We have been using webreporter for some time, I've recently rebuilt our service on newer hardware as the performance was too poor. The service is currently working ok for the log parsing stage, but reporting is still slower than I'd like, so I'm hoping some one can suggest some ways I can improve our setup.
What we have at present is a webreporter server running 5.2.0.02 1105. This is on RHEL5.7 x64. The server is an IBM HS21 with 16GB memory and 2 quadcore 3.0GHZ CPU's so should have plenty of grunt. The storage is 250GB connected over Fibre Channel to an IBM XIV SAN.
I have a second of these Blades that is running RHEL6.1 x64 and MySQL 5.1.52 again with 250GB storage.
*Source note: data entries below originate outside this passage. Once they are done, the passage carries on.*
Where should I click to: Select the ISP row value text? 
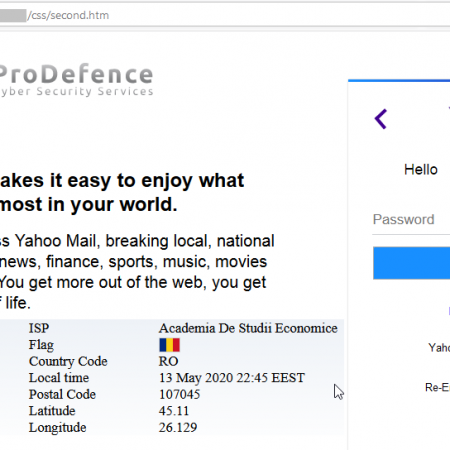[x=248, y=328]
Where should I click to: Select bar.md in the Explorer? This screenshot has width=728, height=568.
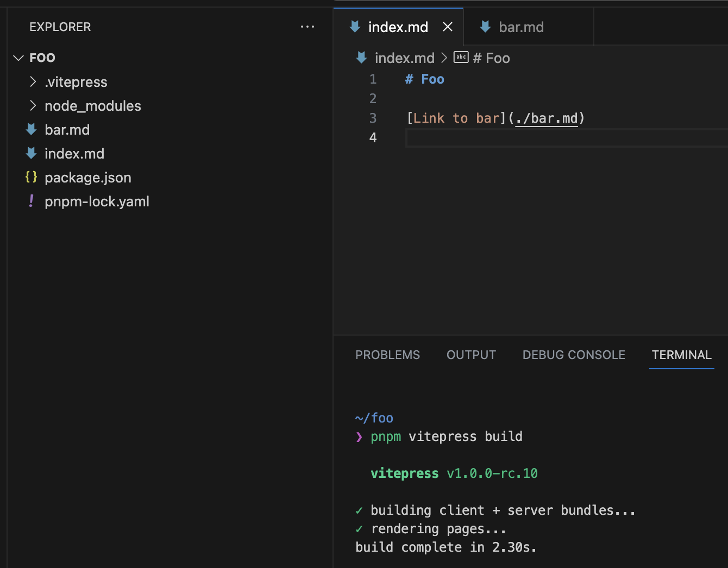click(67, 129)
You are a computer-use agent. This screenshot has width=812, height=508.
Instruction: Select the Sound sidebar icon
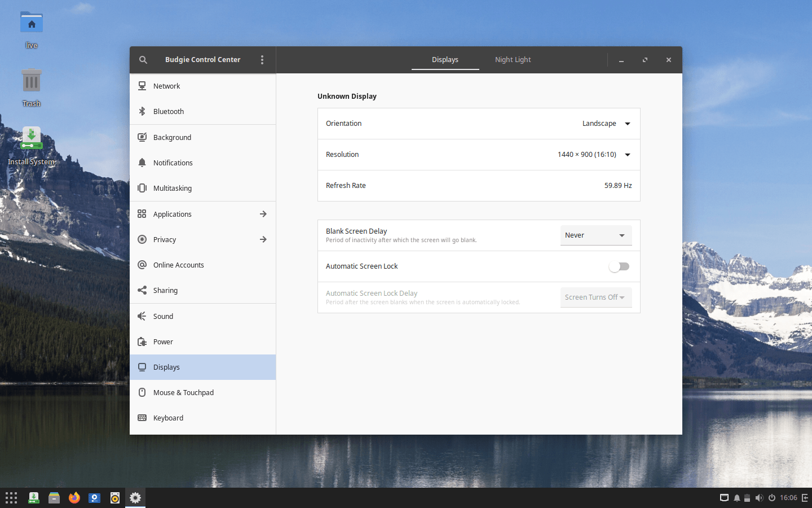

I'm puling in data from 12 WW6 servers, 8 of them are shifting 300GB per day the others are 90-100GB. this represents about 60-80 Million lines per day.
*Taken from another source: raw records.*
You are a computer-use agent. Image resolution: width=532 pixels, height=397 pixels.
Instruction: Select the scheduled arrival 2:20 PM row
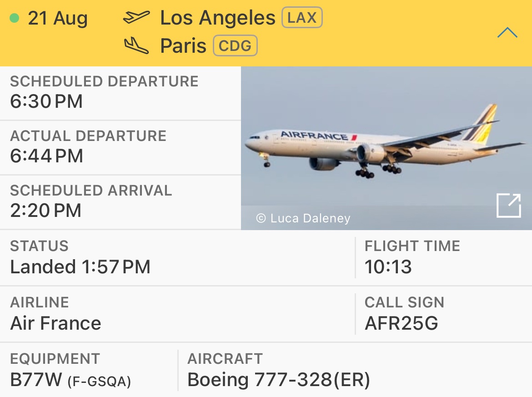(x=120, y=202)
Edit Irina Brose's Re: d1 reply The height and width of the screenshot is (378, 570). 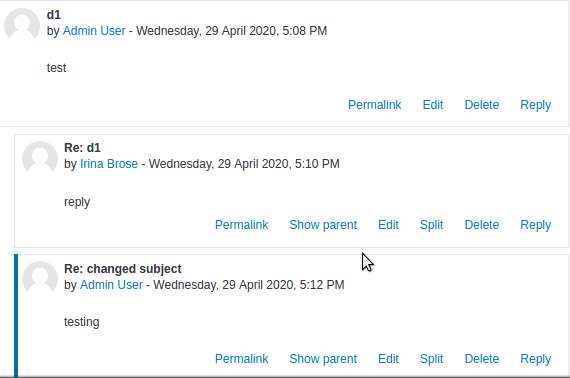pos(388,225)
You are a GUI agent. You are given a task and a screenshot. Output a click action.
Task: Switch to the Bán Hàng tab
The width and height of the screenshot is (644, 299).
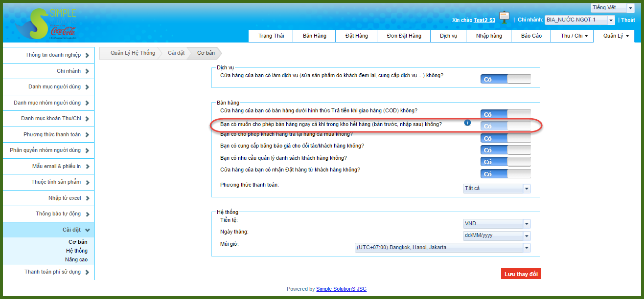click(314, 36)

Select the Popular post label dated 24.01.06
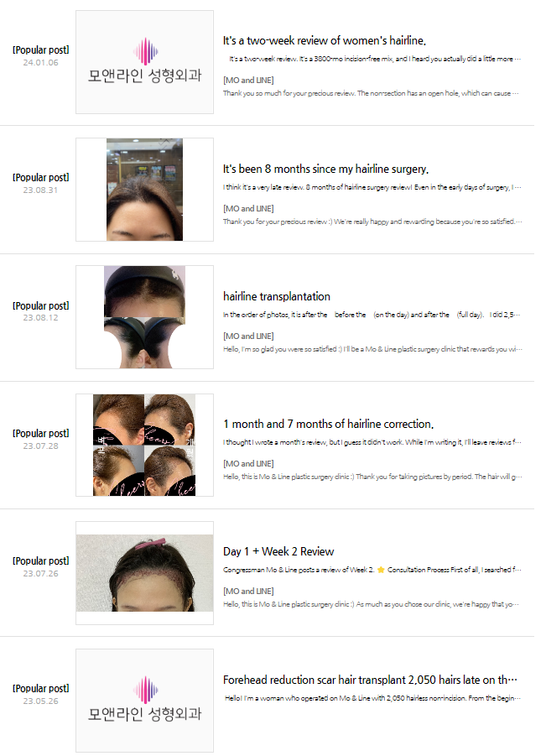tap(41, 50)
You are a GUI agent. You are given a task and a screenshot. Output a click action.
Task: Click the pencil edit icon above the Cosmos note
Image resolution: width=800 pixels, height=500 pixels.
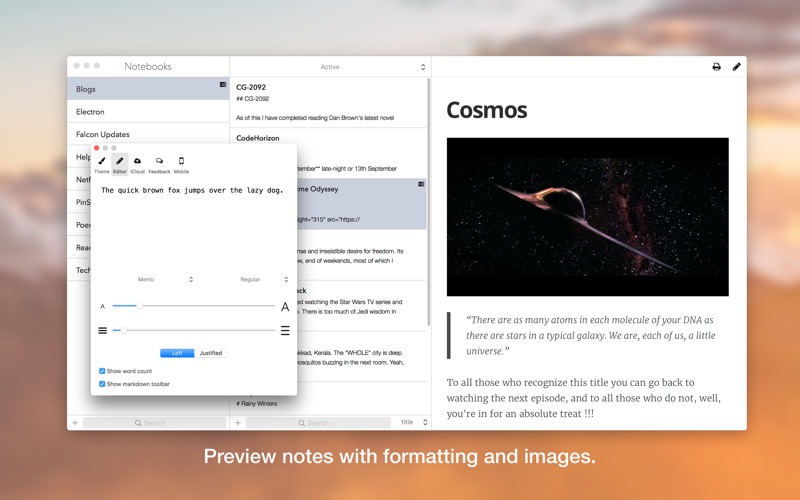pyautogui.click(x=737, y=67)
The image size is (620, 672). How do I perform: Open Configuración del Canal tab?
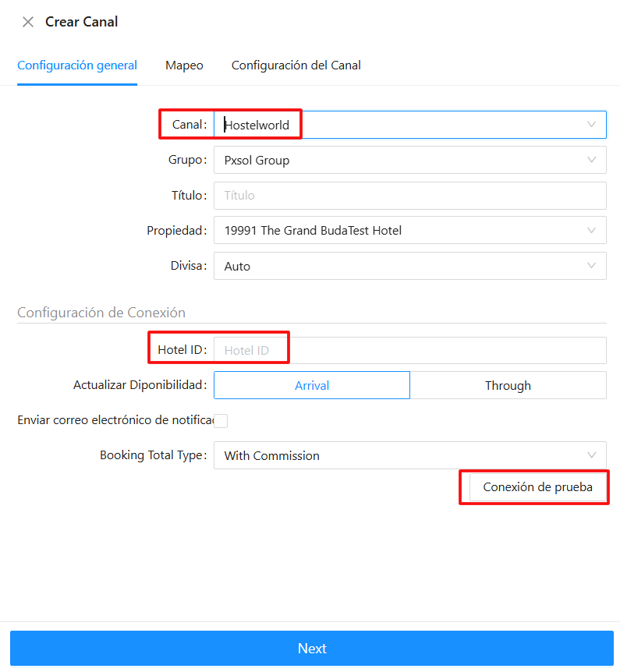296,65
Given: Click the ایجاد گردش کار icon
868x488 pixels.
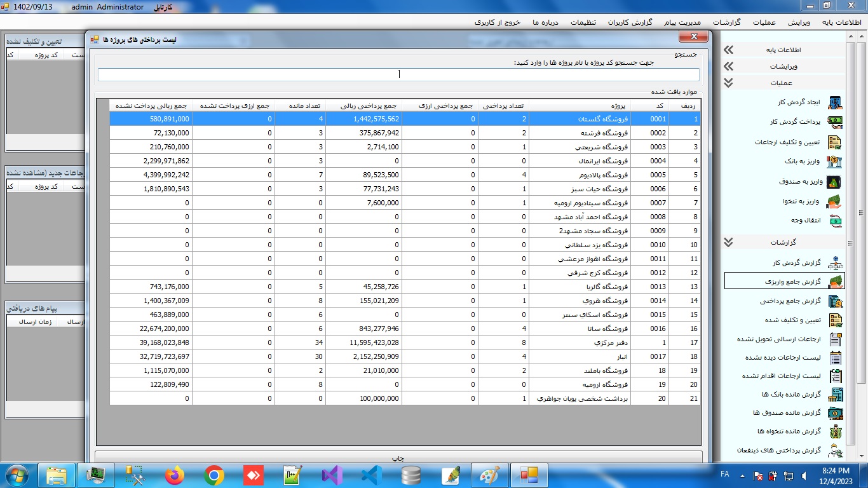Looking at the screenshot, I should [834, 103].
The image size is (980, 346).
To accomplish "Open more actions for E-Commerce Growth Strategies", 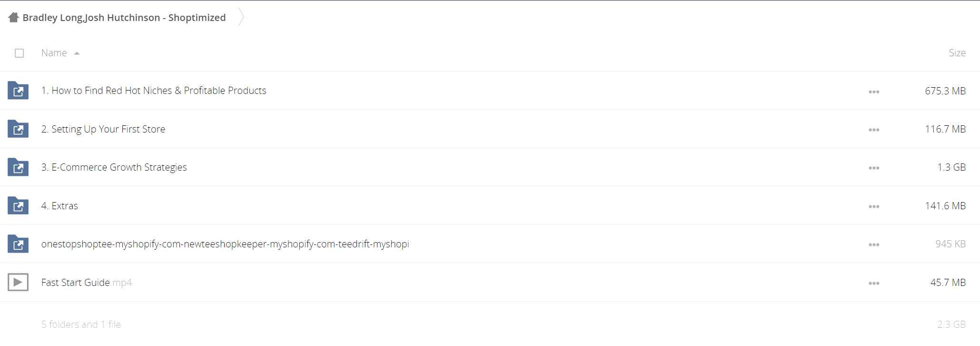I will pyautogui.click(x=874, y=168).
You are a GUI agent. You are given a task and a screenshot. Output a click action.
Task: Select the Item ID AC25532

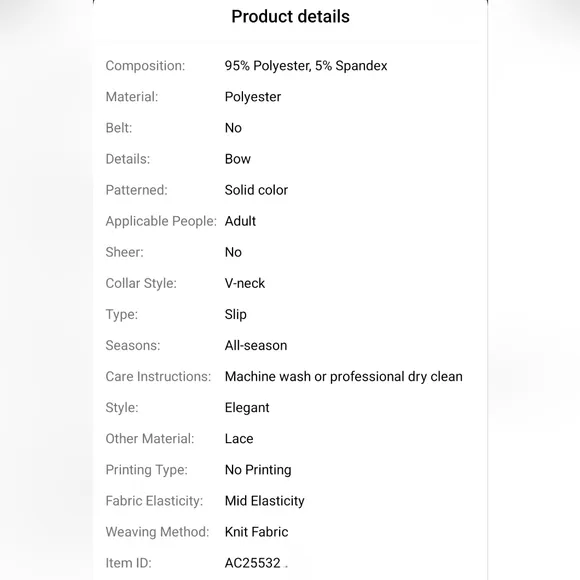click(253, 563)
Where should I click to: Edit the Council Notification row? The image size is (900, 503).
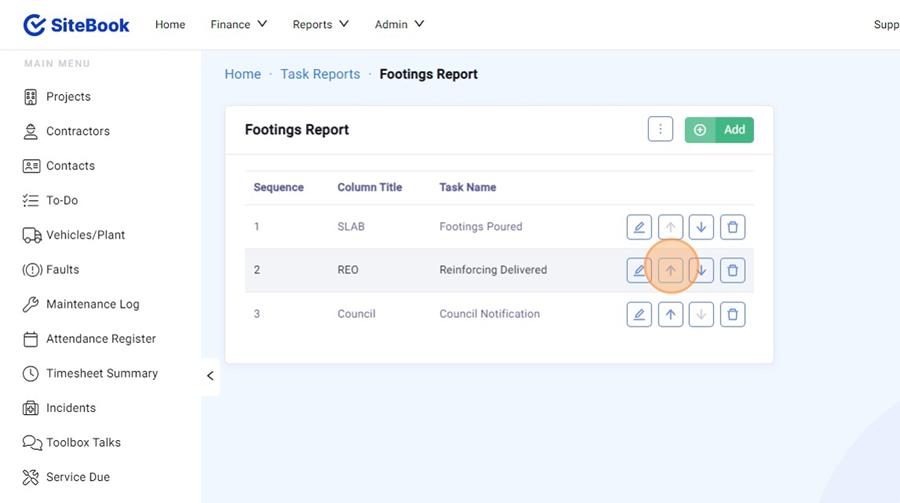[x=639, y=314]
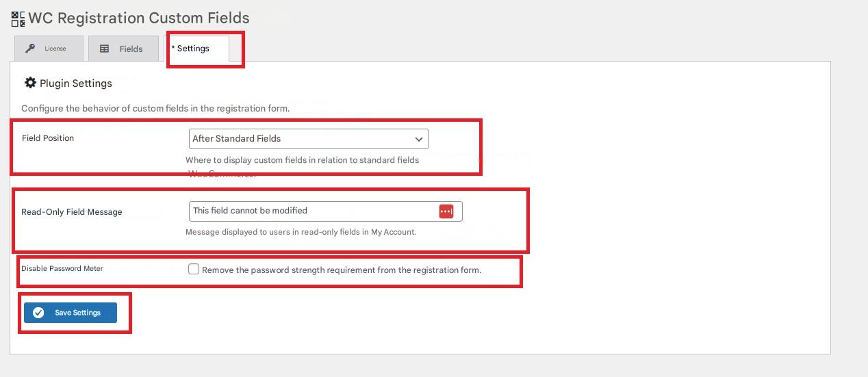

When doing the import I'm processing 20-30k lines per second which is fine, I've set webreporter up thusly
5 Log processing Jobs
Queue throttle threshold 150000 records
Site request cache 150000
Aggregate record cache 1500000
Java is set to consume 10GB RAM
We do not store logs for detailed reporting, and are condensing into page views.
Monitoring the server when doing the log import shows it is pushing the CPU hard which is good
When doing reporting though the DB server will sit querying the DB using just 1 thread until its gathered all the data for 1 part of the report. I've tried tuning the MYSQL db a bit, but I'm no DBA and have no real idea what I'm doing in this aspect. in /etc/my.cnf I've set the following parameters
Also, on the DB the memory usage is very low, with MySQL using only about 1GB.
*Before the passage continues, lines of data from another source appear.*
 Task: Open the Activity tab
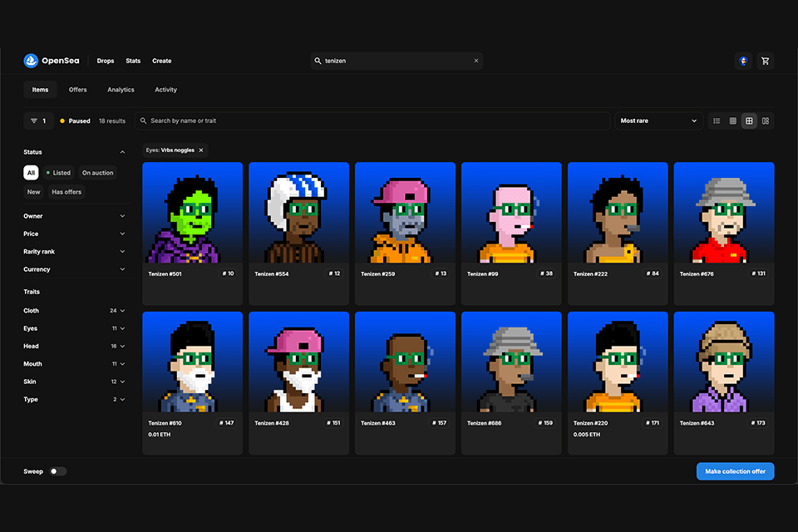(x=165, y=90)
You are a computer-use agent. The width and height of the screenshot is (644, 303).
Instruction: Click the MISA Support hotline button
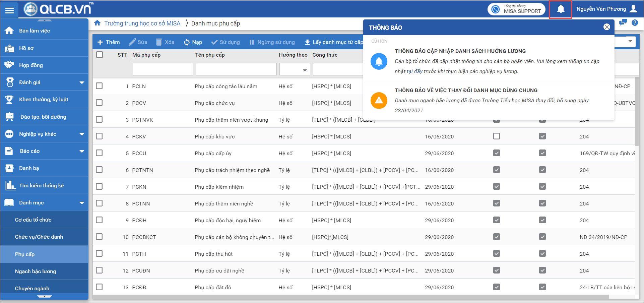click(x=516, y=9)
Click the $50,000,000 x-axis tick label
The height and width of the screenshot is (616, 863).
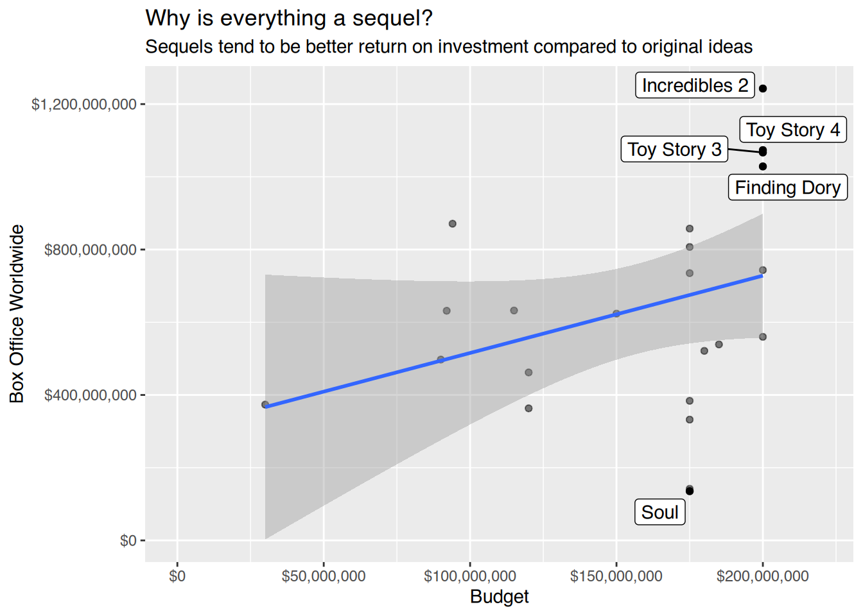click(324, 576)
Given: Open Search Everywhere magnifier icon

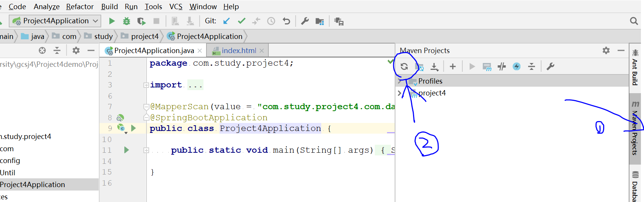Looking at the screenshot, I should [x=634, y=21].
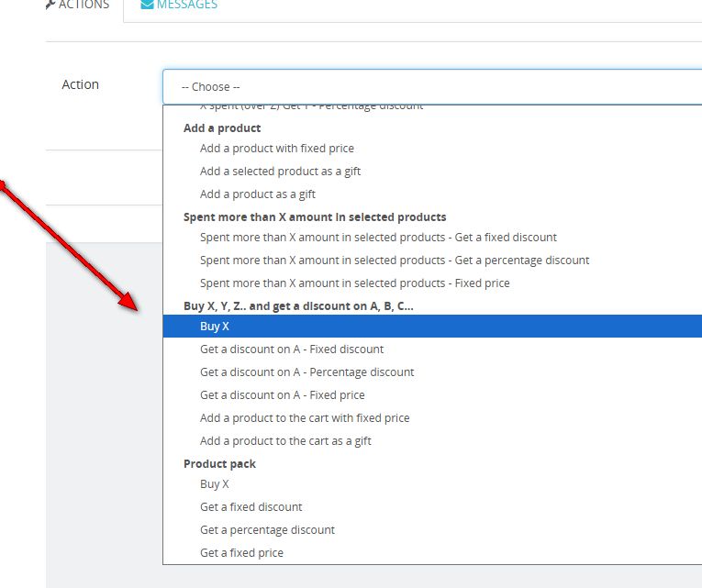Choose "Get a discount on A - Fixed discount"
The image size is (702, 588).
point(292,349)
The server has already take a noticeable slow down over the last week or so since I set it up,
A report covering all log sources for yesterday took 30 Minutes to run, this covered the following areas:
Bandwith: Volume by hour (Chart)
Top 30 Sites by Hits (Chart)
Top 30 Sites by Volume (Chart)
top 20 Content Types by volume (Chart)
Bandwith Volume By Site
Top 100 IP's by Volume, with percent of Bytes, Hits, Hits - Blocked and percent of hits
Log Source by Volume
Trusted source protection area (Detail)
That report was originally taking under 1 Minute.....
My concern is that I need to be able to produce a similar report that will capture the whole month for specific customers, in that instance will will filter the customers by IP.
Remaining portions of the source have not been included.